Fuerte -> Fortísimo.

I hope it helps.
Alundra.


----------



## hsam

dd6626 said:
			
		

> can someone tell me what this phrase says. I cannot find queridísimo in any dictionary.


 
Just a point, superlatives (-ísimo/a/os/as) always have the accent on the first "i".

A better Spanish speaker please correct me if I'm wrong.


----------



## Mei

hsam said:
			
		

> Just a point, superlatives (-ísimo/a/os/as) always have the accent on the first "i".
> 
> A better Spanish speaker please correct me if I'm wrong.


 
You're right!


----------



## Alundra

hsam said:
			
		

> Just a point, superlatives (-ísimo/a/os/as) always have the accent on the first "i".
> 
> A better Spanish speaker please correct me if I'm wrong.


 
Yes. They always have the accent on the first "i"

Alundra.


----------



## dd6626

Thank you this did help.  I am just learning Spanish and have not learned all of the nuances.


----------



## VenusEnvy

dd6626 said:
			
		

> Thank you this did help.  I am just learning Spanish and have not learned all of the nuances.


Well, congratulations on taking on learning a new language. Stick around here for a while, and you'll start picking up on them. 

Good luck, dd!


----------



## hsam

Alundra said:
			
		

> Yes. They always have the accent on the first "i"
> 
> Alundra.


 
SÍÍÍÍ!!! He conseguído de escribir una cosita correctamente por la primera vez!

Lo siento soy loca.

Gracías Alundra, un besito.


----------



## dd6626

would this word be used in a similar manner to "amorsito"?


----------



## hsam

dd6626 said:
			
		

> Thank you this did help. I am just learning Spanish and have not learned all of the nuances.


 
Spanish is a great language you'll love it. Let me take this opportunity to welcome you to the forum.


----------



## Alundra

hsam said:
			
		

> SÍÍÍÍ!!! He conseguído de escribir una cosita correctamente por la primera vez!
> 
> Lo siento soy loca.
> 
> Gracías Alundra, un besito.


 

Jjajaja.. Sí.. *estás* loca...  

Un saludo.
Alundra.


----------



## dd6626

I am also new too the forum.  I think it will be a big help while I am learning.  I leave for South America on Tuesday.


----------



## hsam

dd6626 said:
			
		

> I am also new too the forum. I think it will be a big help while I am learning. I leave for South America on Tuesday.


 
That sounds fun where are you goingin S America


----------



## hsam

Alundra said:
			
		

> Jjajaja.. Sí.. *estás* loca...
> 
> Un saludo.
> Alundra.


 
Se utiliza estar con el adjectivo loco/a?

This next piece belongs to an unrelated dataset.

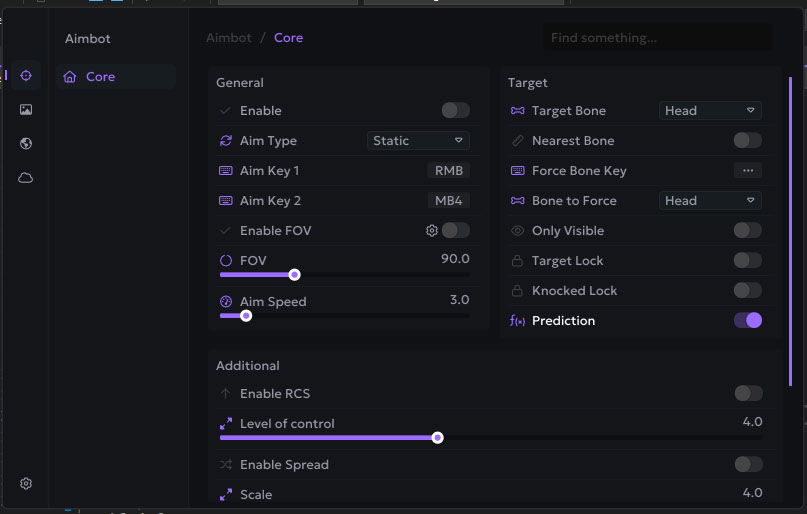The image size is (807, 514).
Task: Open the globe icon sidebar section
Action: coord(26,144)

Bueno aquí aprendo cosas nuevas todos los días


----------



## Alundra

dd6626 said:
			
		

> would this word be used in a similar manner to "amorsito"?


 
Sometimes. But "amorsito" or "amorcito"... I think it is more intimate.

Alundra.


----------



## dd6626

I will be spending 3 weeks in Cuzco Peru.  I hope to do some other traveling also.  I will take a spanish course while I am there.


----------



## hsam

dd6626 said:
			
		

> I will be spending 3 weeks in Cuzco Peru. I hope to do some other traveling also. I will take a spanish course while I am there.


 
Fabulous! That sounds like an oportunity and a half!


----------



## Alundra

hsam said:
			
		

> Se utiliza estar con el adjectivo loco/a?
> 
> Bueno aquí aprendo cosas nuevas todos los días


 

Tu *eres* loca si estás loca siempre... pero si por algún motivo te vuelves loca, y sólo es en ese momento, tu *éstas* loca.

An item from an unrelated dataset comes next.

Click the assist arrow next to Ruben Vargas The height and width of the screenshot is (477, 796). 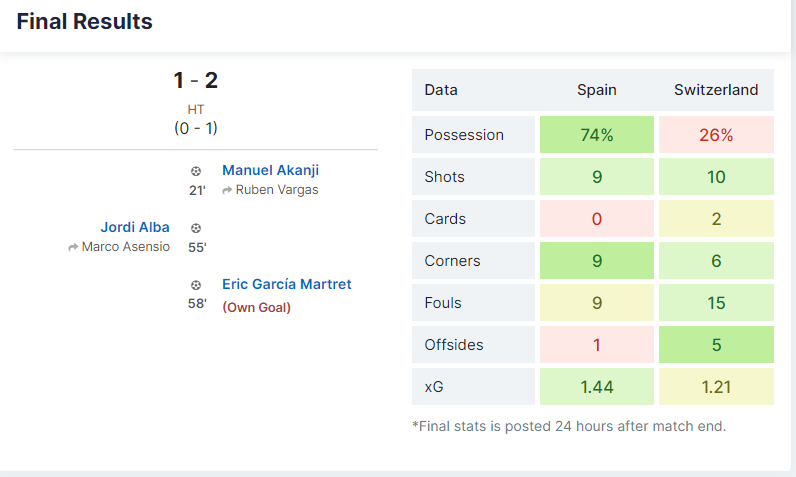tap(227, 190)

Si dices soy loca, se supone que es algo permanente  

Si dices estoy loca, se entiende que es algo momentáneo.

Alundra.


----------



## hsam

Alundra said:
			
		

> Tu *eres* loca si estás loca siempre... pero si por algún motivo te vuelves loca, y sólo es en ese momento, tu *éstas* loca.
> 
> Si dices soy loca, se supone que es algo permanente
> 
> Si dices estoy loca, se entiende que es algo momentáneo.
> 
> Alundra.


 
Vale comprendo, pero *soy* loca ?verdad?


----------



## LauraPV

sorry for my spelling mistake

I ment emphasize.  Thanks for the explanation Venus

ciao


----------



## Laia

hsam said:
			
		

> Vale comprendo, pero *soy* loca ?verdad?


 
jejeje ... en el caso de "loca" casi siempre suena mejor con "estoy" aunque sea algo permanente... de todos modos, si prefieres usar el verbo "ser", suena mejor: "soy una loca"... que "soy loca"(no tiene sentido). Aunque la mejor opción sería "estoy loca".

(yo sí estoy loca... casi siempre  )


----------



## LauraPV

Por cierto Alundra, a ti te suena bien "soy loca"? a mi me suena fatal.


----------



## hsam

Laia said:
			
		

> jejeje ... en el caso de "loca" casi siempre suena mejor con "estoy" aunque sea algo permante... de todos modos, si prefieres usar el verbo "ser", suena mejor: "soy una loca"... que "soy loca"(no tiene sentido). Aunque la mejor opción sería "estoy loca".
> 
> (yo sí estoy loca... casi siempre  )


 
Bueno:

estar cuando es un adjetivo y ser cuando es un nombre.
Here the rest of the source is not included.